Saturday, January 23, 2010

Rain

It’s raining for the first time in two months; the kind of slow, steady rain that Mom likes, that the parched ground can actually soak up. I’m making brownies for I’s fourteenth birthday tomorrow and cookie bars for the day after that, when the whole ministry team will be up here at the farm for a workday. Beef stew is simmering for this evening’s meal. Bibiana is on her way back here after being in her home country of Venezuela for a week. Little J. is up the hill playing at another house. The girls here have finally finished their chores, which they started approximately five hours ago, so there’s no more fighting in the house and the peace seeps in around our roots.

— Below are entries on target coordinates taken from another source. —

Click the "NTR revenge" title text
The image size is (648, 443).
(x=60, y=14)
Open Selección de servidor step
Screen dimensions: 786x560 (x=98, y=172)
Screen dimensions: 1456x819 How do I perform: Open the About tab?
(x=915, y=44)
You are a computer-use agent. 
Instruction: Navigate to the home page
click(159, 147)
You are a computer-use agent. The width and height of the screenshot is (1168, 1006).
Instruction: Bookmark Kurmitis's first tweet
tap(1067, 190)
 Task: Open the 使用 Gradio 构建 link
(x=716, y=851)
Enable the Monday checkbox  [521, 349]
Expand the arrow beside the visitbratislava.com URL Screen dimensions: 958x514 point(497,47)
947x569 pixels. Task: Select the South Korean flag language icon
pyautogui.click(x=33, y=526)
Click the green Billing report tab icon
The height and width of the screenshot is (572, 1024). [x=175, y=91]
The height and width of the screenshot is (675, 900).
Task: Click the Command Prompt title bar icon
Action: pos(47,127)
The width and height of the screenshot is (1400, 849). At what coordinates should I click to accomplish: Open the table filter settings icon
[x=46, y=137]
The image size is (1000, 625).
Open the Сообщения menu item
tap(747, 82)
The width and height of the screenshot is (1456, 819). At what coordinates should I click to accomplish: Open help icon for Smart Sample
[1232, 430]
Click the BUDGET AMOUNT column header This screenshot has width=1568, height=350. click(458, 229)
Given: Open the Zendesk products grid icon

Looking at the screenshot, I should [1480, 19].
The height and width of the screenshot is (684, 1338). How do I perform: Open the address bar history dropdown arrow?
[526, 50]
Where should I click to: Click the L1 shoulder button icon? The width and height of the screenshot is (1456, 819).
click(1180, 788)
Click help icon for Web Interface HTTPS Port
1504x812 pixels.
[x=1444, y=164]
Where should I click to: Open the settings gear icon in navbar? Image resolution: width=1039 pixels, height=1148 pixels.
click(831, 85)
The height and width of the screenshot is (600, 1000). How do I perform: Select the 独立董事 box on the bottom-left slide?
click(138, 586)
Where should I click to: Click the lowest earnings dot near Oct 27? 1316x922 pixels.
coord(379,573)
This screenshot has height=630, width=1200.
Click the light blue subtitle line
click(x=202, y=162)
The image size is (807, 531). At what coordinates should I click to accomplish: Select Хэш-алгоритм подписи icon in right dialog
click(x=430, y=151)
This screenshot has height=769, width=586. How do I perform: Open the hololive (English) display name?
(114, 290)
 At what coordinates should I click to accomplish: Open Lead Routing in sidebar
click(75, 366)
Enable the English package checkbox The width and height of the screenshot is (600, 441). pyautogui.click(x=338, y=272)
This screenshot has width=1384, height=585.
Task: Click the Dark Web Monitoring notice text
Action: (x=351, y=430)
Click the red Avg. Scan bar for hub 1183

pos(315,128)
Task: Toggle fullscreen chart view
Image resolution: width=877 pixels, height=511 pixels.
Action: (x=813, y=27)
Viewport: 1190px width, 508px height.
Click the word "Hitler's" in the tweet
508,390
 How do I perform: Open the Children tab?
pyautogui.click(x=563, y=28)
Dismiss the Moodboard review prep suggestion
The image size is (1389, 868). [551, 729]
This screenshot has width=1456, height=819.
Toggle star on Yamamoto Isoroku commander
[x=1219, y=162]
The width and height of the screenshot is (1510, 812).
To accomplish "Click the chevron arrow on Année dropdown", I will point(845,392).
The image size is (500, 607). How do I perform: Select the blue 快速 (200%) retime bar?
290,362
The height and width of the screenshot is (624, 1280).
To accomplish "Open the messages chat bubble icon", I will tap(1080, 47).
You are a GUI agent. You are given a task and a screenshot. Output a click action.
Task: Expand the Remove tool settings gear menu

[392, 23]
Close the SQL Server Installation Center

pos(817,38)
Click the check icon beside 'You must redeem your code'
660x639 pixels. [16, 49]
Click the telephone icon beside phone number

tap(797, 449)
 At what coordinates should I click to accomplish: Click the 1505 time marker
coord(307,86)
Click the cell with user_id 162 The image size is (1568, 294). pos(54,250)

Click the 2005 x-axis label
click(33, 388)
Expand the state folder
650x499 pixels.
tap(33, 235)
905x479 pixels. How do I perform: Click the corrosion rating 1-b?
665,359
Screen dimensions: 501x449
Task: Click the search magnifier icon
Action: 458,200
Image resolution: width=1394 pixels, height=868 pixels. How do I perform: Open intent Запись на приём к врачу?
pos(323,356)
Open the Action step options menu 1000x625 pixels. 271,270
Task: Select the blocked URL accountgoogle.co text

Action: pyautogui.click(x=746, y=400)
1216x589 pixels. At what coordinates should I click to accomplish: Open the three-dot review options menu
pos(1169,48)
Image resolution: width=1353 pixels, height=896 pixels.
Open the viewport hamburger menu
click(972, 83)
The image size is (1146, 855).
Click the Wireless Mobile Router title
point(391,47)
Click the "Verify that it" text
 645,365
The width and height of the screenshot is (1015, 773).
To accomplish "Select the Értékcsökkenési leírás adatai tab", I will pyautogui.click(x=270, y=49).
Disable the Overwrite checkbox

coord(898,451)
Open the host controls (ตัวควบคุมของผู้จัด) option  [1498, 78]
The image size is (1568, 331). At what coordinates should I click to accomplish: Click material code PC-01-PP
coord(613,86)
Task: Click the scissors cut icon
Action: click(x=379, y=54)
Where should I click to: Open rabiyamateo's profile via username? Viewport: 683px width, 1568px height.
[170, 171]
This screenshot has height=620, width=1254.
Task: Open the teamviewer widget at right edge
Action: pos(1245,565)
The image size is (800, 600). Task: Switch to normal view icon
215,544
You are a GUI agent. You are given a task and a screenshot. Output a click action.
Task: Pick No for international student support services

Listening to a sermon today, Greg made reference to a time about two years ago when I and a couple of people at that church tried to start up a new ministry, and it flopped. Comparing that with this venture I’ve been on for a year, I can see what he means about God’s gifting and calling and equipping for his work to be done. When we were trying to reach out to the neighborhood around us, I remember feeling mostly frustrated and unsure. Here I feel that I flourish, even when I get aggravated with J. or other situations. A couple of sermons back in the series, he mentioned a missionary who said he knew for sure that God had called him to Uganda when the plane landed there, because keeping him from arriving was the final thing the Lord could’ve done to stop him. But, looking at Greg’s own experience in Uganda, where, as he puts it, he hid in the mud hut reading comic books to escape while his wife made friends with the village women, I think that the arrival is only one part. Flourishing or faltering demonstrates a lot about calling and capacitation.

I’m not saying that I’ve always felt like I’m thriving here. You just need to go back and read entries from March, April, May to see a glimpse of some difficult times I’ve been through. Confronting my dream with the reality of what it means to take care of neglected children in a family-style setting caused winds of doubt and disenchantment. But God knows when to send the rain; the confirmation, the salve to our wounded souls. My parent’s mid-year visit was a two-week long oasis. The early-December vacation with friends was another time to relax and soak up.

In Colombia, when it rains a lot of activities get cancelled. People stay home. They don’t go to their parties, don’t run their errands, they rest and wait.

In February I’m going home for a month, then I’ll head to Chile for my Discipleship Training School. My heart is divided: I want the time with God, the rest time to focus and fall in love with Him, time to hear his voice, to wait for confirmation and direction. But I ache for my foster son, worried that he won’t understand, that he’ll feel abandoned again, worried that I won’t be allowed to keep my promise to return to be with him. I’m jealous for all that will happen here while I’m gone and all that I’ll miss.

But I’m not God. The Lord is J’s father; it is the Lord who takes care of him, whether I get to be His hands or someone else here. And there is so much that I don’t understand, so if what I need is six months of resting, of focusing on God instead of pouring myself into these children, then I will go. I will wait out the long, steady shower.